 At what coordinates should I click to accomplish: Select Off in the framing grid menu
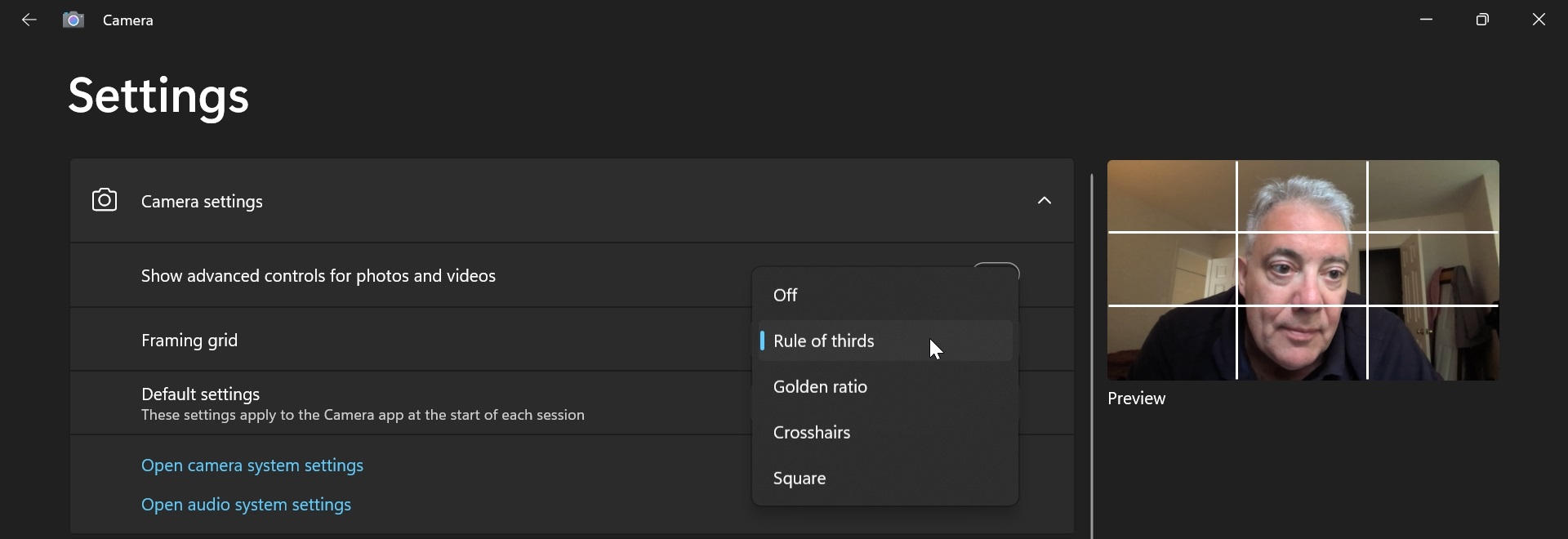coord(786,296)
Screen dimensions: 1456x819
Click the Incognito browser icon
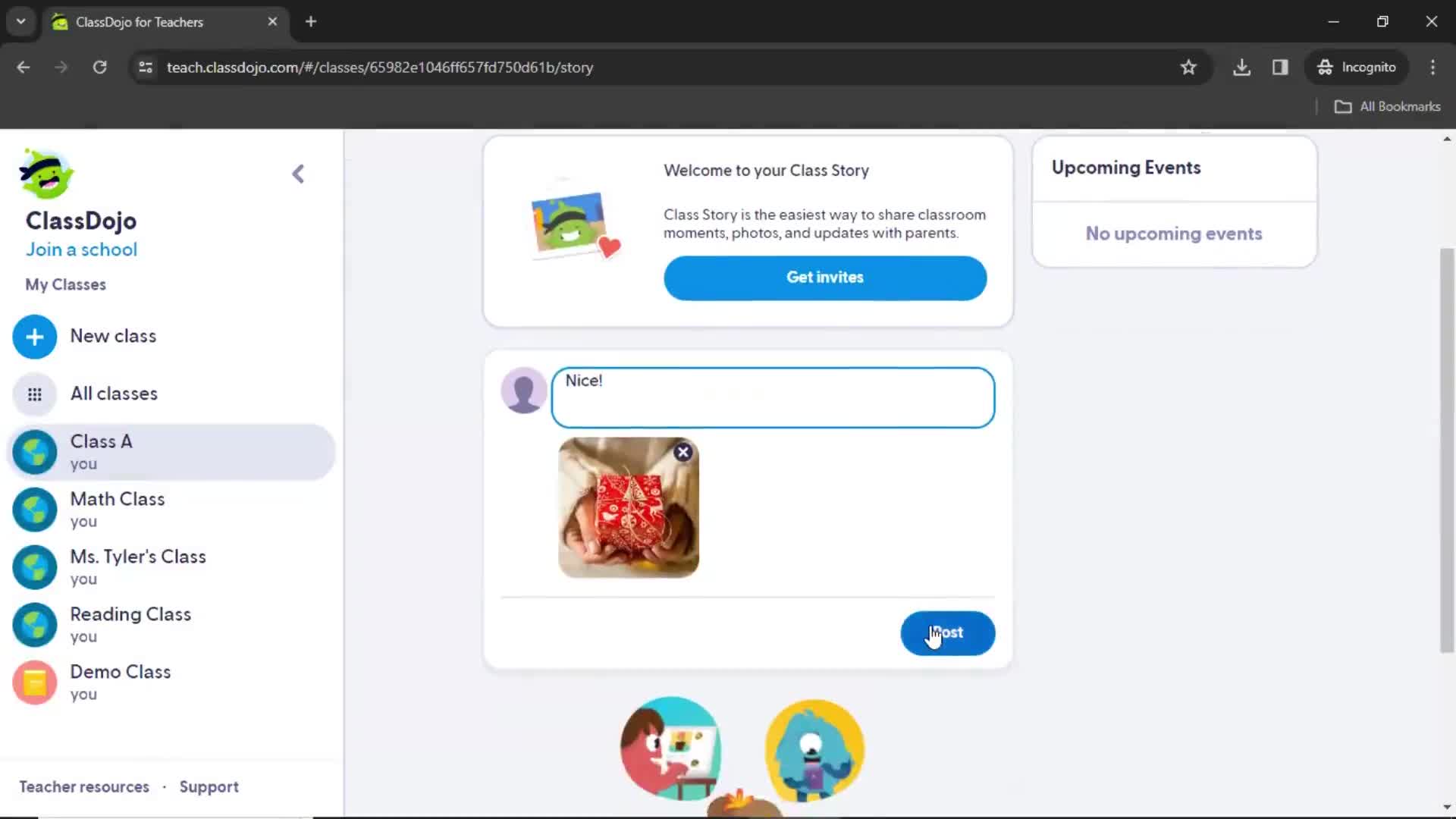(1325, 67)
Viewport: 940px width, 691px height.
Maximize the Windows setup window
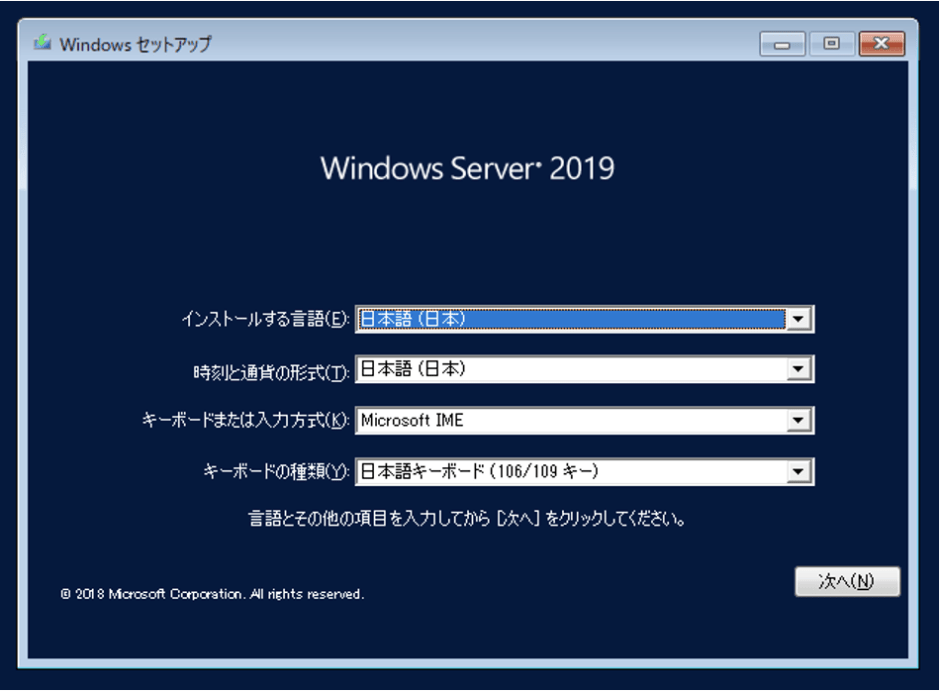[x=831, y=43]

════

- AIM OF THE EXERCISE -
Can you write out all of the material above again, requests included, with each coordinate in the answers multiplied by 1.5 and rounded to the nearest whole number (halves round up), and with the pictures left out?

- RESPONSE TO THE EXERCISE -
 At what coordinates should I click to accomplish: Select Off in the framing grid menu
coord(1179,444)
Screen dimensions: 1456x819
Click the Incognito browser icon
(1988, 101)
Viewport: 940px width, 691px height.
Maximize the Windows setup window
[x=1247, y=65]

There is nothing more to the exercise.